### [Given exercise A]
Extract every line of the records that contains the string "cookies".

### [Source extract]
--

Now, the world currently already includes ISO, CEN, HL7, IHE, IHTSDO, OMG, and dozens of other standards bodies, which have a) some governance structure and b) sufficient perceived legitimacy to get some funding. However, there is great fatigue on the user side: most of these organisations compete, don’t cooperate properly, don’t formally or empirically validate their deliverables, and are not strongly driven by their main stakeholders. For this reason, openEHR has stayed away from creating yet another organisation, overlaid on this crowded scene.
In e-health, the exception to the above is IHTSDO, a relative newcomer to the scene, and while not perfect, it is significantly better in all of these areas. It has:
- a pretty good governance model, including an explicit member country and affiliate model
- direct board membership by key stakeholders of its deliverable, i.e. national e-health programmes
- formally defined and relatively well managed specification, software, and terminology deliverables (none of which are anything like perfect today, but the point is that a reasonable process is in place)
For this reason, the openEHR Foundation and IHTSDO have been in talks to determine what kind of cooperation could occur in the future, which would a) allow openEHR to work within or alongside the IHTSDO global organisational structure and b) enable IHTSDO to take better advantage of the openEHR knowledge engineering technology, in particular terminology integration.
These discussions have not yet completed, but some kind of announcement could be expected in the near future. If some better organisational and funding structure can be created, aligned with an accepted standards body, then I think the whole thing will accelerate very fast.

--

### [Given exercise B]
Answer these questions from the passage on openEHR and IHTSDO:
(i) Which standards bodies are named in the passage's opening list?
(ii) Who has direct board membership in IHTSDO?
(iii) What particular area of openEHR knowledge engineering technology could IHTSDO take better advantage of?

### [Recorded data]
--

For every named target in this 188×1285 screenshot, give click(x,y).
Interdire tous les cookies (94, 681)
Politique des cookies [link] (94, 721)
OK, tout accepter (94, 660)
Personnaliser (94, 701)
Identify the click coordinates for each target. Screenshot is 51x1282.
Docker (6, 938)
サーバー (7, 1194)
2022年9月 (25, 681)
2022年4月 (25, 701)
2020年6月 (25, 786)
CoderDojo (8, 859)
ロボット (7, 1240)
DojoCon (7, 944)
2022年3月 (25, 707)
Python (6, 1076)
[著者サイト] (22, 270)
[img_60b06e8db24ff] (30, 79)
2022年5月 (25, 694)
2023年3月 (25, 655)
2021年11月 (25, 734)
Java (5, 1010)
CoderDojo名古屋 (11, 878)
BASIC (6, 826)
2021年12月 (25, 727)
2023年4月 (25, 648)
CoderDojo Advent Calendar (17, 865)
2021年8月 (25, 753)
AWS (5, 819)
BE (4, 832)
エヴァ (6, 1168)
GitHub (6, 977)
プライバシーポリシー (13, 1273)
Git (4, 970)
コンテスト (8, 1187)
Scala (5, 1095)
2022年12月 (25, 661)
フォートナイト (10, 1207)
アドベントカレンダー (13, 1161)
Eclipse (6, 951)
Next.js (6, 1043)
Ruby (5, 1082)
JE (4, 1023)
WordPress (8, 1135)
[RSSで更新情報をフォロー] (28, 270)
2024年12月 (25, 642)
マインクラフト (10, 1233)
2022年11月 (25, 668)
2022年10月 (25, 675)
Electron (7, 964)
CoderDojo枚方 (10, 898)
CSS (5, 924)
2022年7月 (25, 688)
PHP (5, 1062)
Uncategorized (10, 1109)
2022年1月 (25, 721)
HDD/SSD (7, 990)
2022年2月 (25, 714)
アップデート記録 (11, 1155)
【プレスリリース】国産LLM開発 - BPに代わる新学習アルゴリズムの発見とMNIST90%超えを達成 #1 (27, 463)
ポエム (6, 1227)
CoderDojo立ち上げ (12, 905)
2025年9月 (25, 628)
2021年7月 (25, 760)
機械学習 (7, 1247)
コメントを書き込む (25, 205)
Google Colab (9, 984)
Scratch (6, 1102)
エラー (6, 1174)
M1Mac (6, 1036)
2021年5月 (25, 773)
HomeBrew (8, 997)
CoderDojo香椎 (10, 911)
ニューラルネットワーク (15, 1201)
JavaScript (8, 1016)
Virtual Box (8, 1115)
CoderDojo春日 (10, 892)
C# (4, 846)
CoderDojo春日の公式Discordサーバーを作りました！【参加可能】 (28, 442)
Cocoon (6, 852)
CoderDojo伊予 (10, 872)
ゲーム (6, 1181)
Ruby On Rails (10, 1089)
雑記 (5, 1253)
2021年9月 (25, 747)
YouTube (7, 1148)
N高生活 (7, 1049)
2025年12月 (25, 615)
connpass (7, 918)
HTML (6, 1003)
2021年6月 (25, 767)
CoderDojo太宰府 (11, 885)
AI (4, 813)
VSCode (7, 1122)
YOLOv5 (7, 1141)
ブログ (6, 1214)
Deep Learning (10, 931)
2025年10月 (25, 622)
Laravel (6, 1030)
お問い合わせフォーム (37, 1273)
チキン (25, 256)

--

### [Task response A]
Interdire tous les cookies (94, 681)
Politique des cookies [link] (94, 721)

### [Task response B]
(i) ISO, CEN, HL7, IHE, IHTSDO, and OMG
(ii) Key stakeholders of its deliverable, i.e. national e-health programmes
(iii) Terminology integration